1. ## Solution for equation

Why is the solution for:

$$ax^{4} + bx^{2} + c = 0$$

$$x_1 = \frac{-b + \sqrt{b^2-4ac}}{2a}$$

$$x_{final} = \sqrt[4]{x_1}$$?

Thank you.

2. ## Re: Solution for equation

It isn't.

$ax^4+bx^2+c=0$
Let $x_1=x^2$
$x_1=\dfrac{-b\pm \sqrt{b^2-4ac}}{2a}$
$x=\pm \sqrt{x_1}$

You will wind up with four solutions, not one.

3. ## Re: Solution for equation

Originally Posted by SlipEternal
It isn't.

$ax^4+bx^2+c=0$
Let $x_1=x^2$
$x_1=\dfrac{-b\pm \sqrt{b^2-4ac}}{2a}$
$x=\pm \sqrt{x_1}$

You will wind up with four solutions, not one.
Why did you choose $$x_1 = x^2$$ and not $$x_1 = x^4$$?

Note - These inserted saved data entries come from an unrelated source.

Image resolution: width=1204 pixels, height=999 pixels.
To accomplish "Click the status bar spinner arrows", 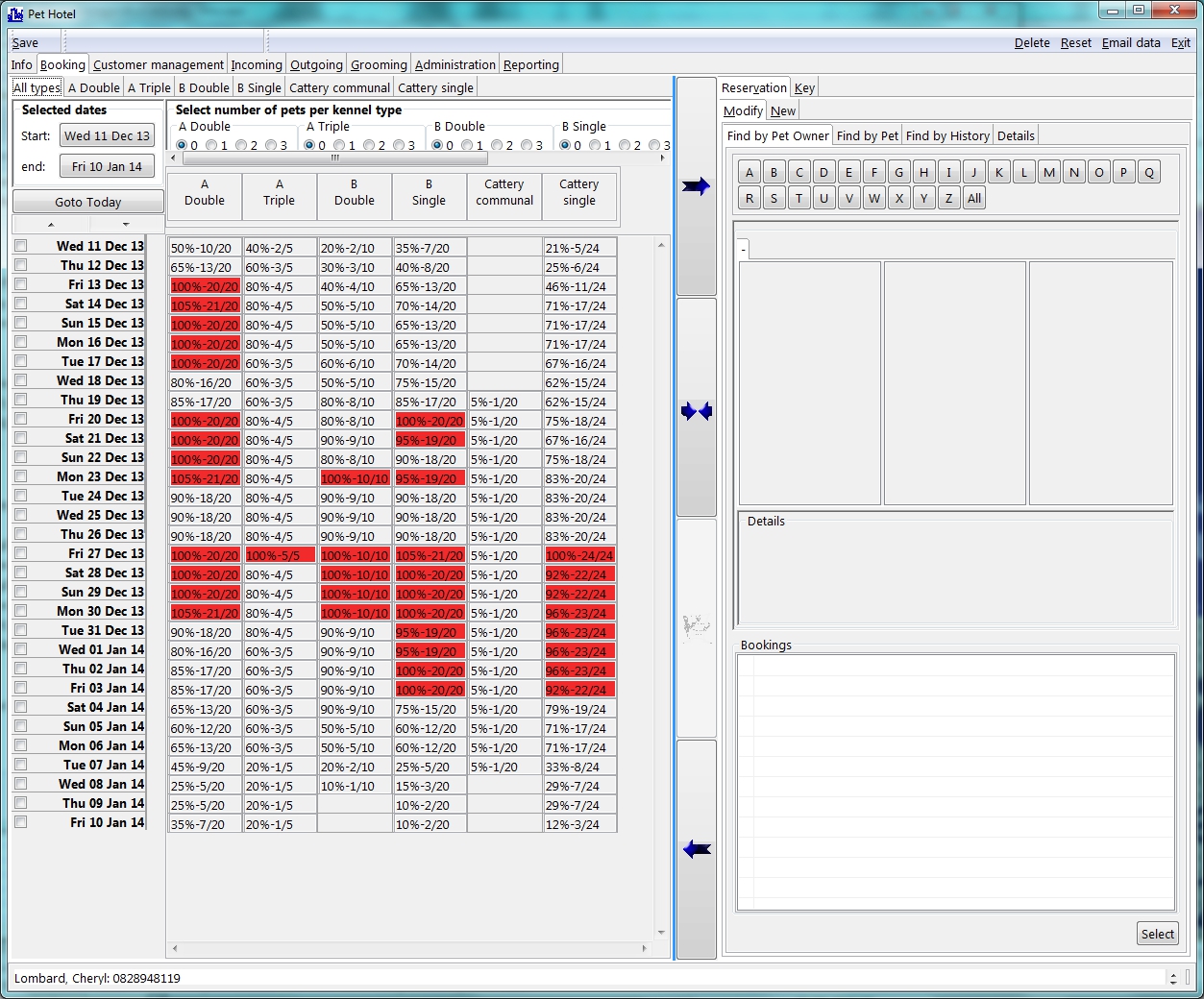I will coord(1173,978).
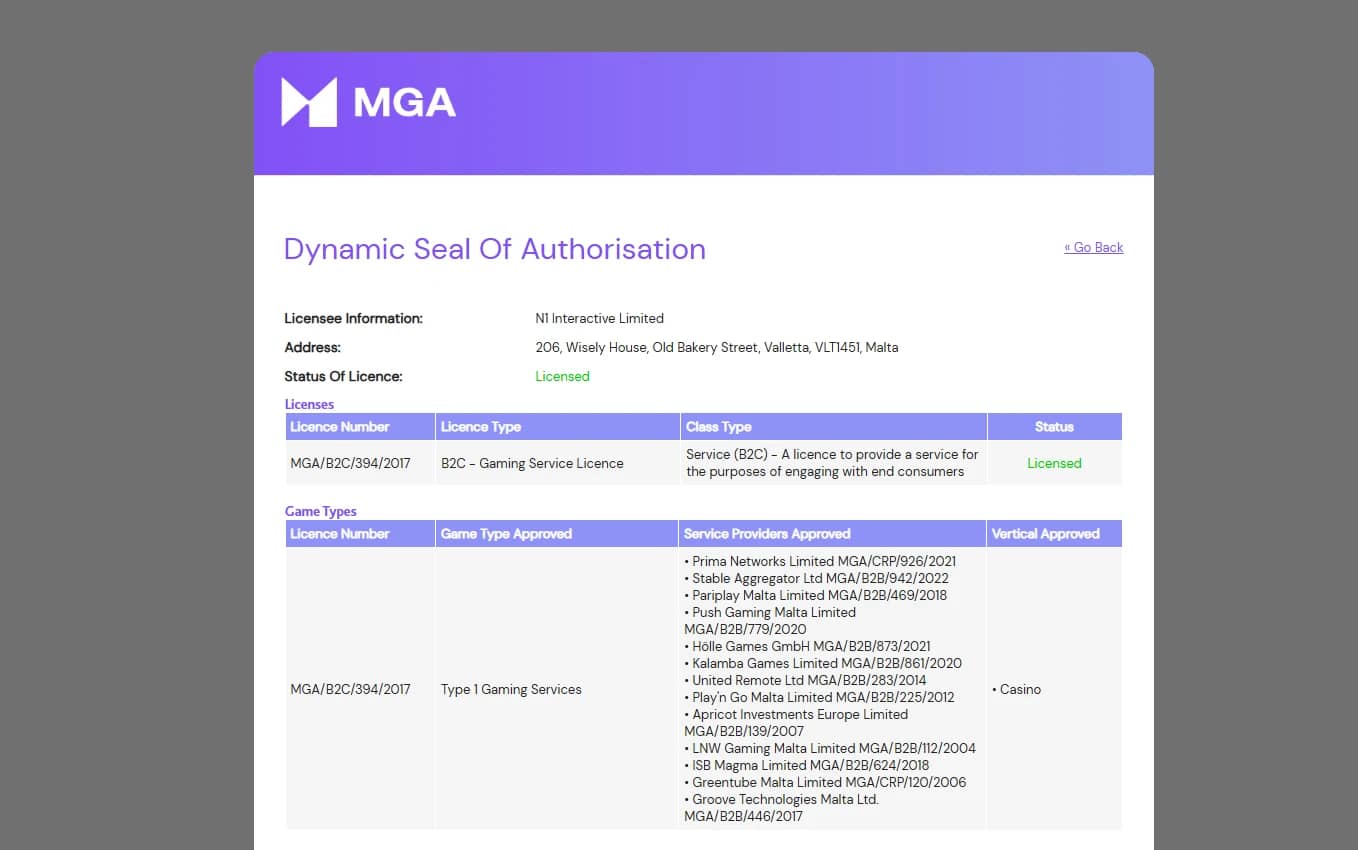Click the Licence Type column header
The width and height of the screenshot is (1358, 850).
pos(481,427)
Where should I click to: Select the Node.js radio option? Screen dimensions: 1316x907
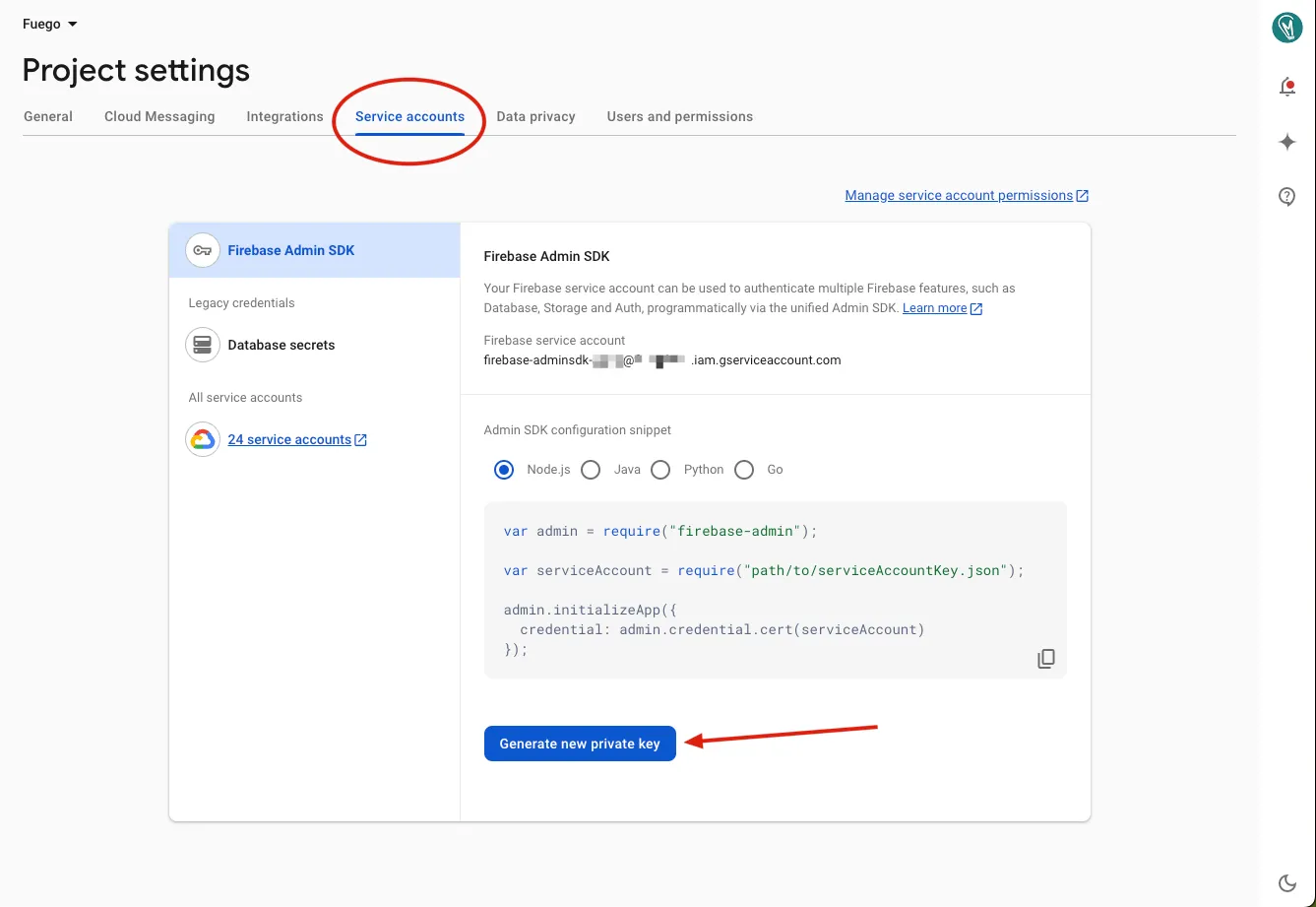click(503, 470)
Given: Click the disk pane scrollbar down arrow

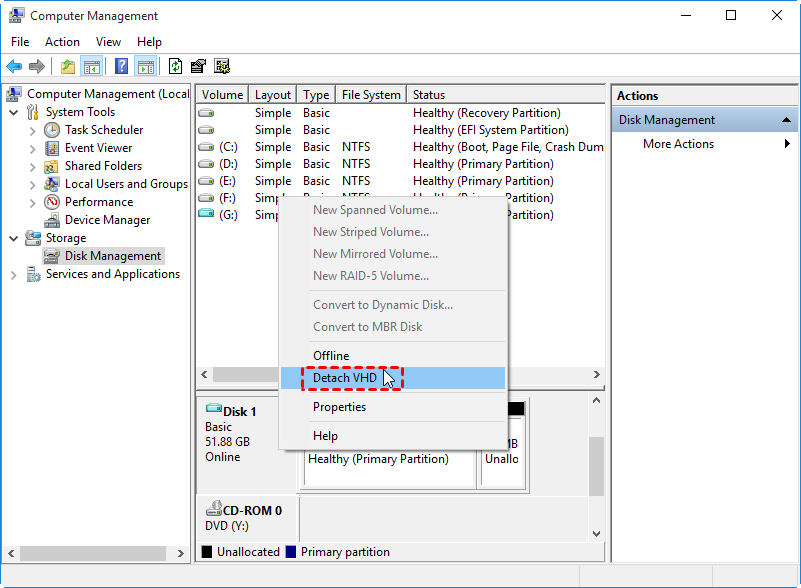Looking at the screenshot, I should (597, 534).
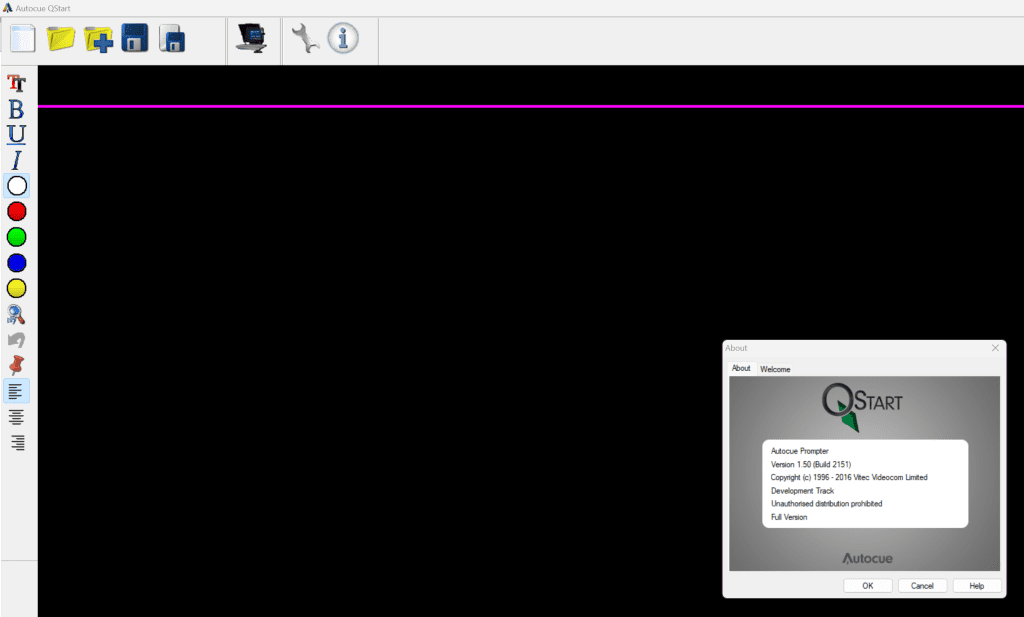Open settings with the wrench icon

pos(305,39)
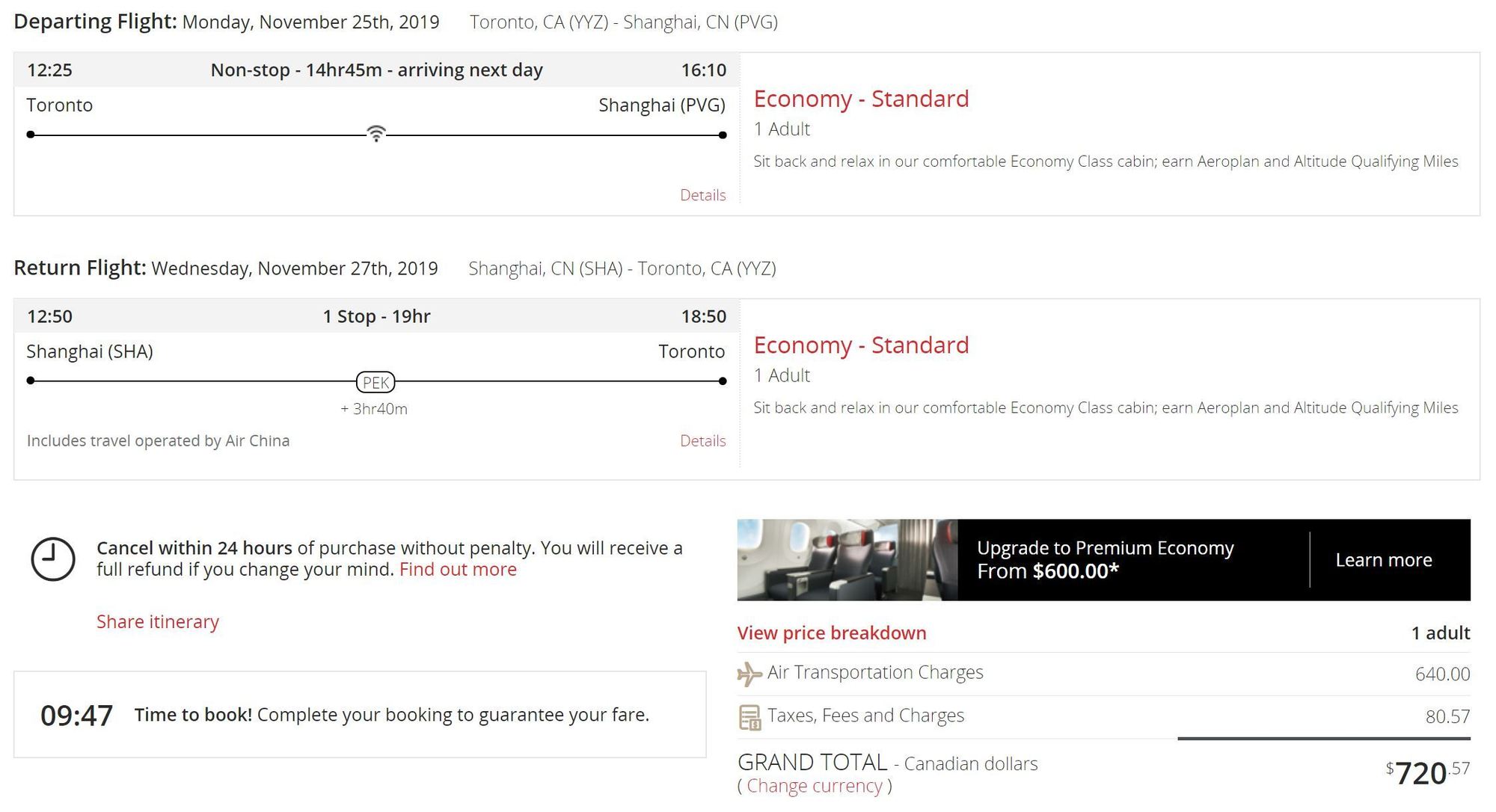
Task: Click the Wi-Fi icon on departing flight
Action: tap(376, 134)
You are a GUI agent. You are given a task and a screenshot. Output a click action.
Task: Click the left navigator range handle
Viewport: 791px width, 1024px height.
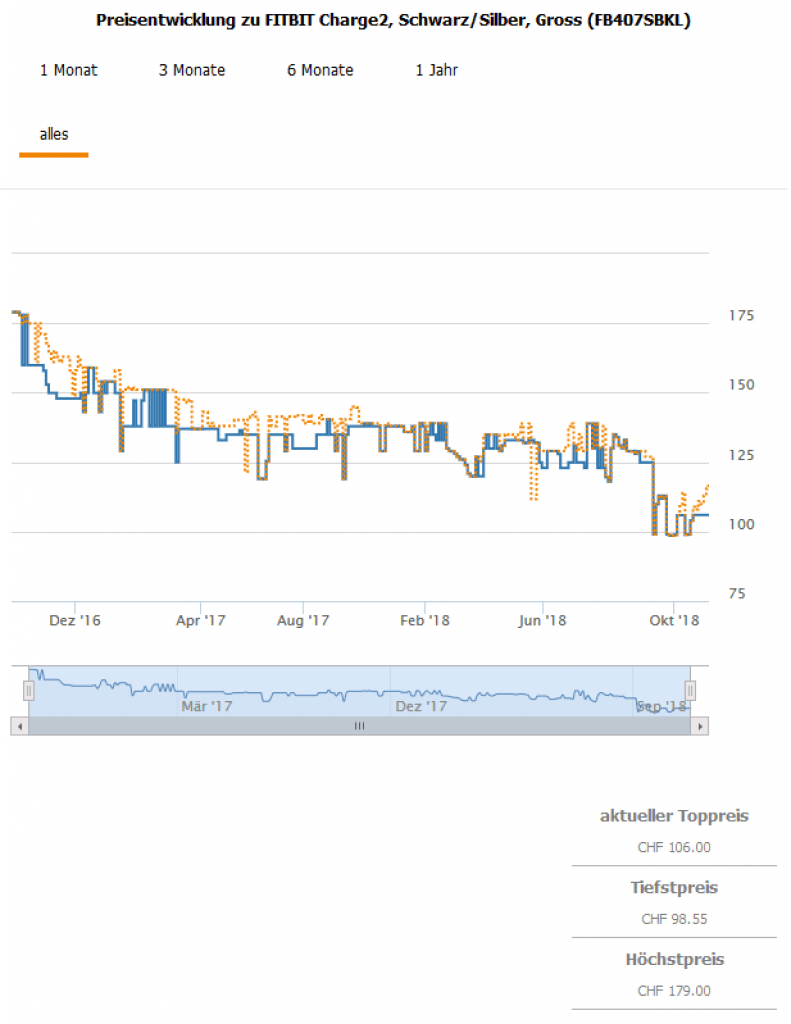[x=28, y=690]
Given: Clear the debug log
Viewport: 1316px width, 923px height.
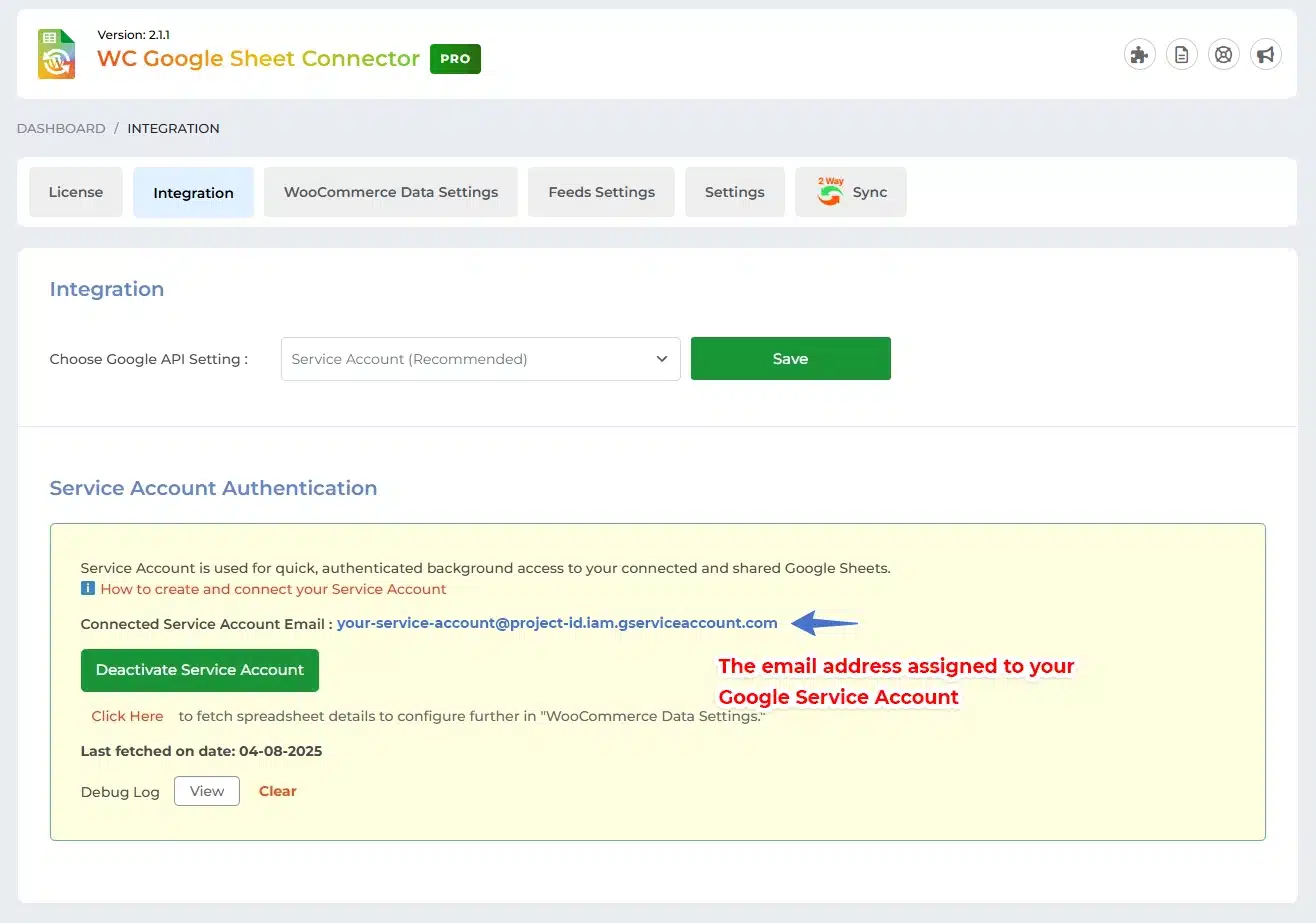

4. ## Re: Solution for equation

Because if $x_1=x^4$, then you have $ax_1+bx^2+c=0$, which is an equation in two variables, so it is not at all helpful. We can also say $ax_1+b\sqrt{x_1}+c=0$, but this is not a quadratic equation. By saying $x_1=x^2$, I wind up with a quadratic equation of $x_1$ that is solvable.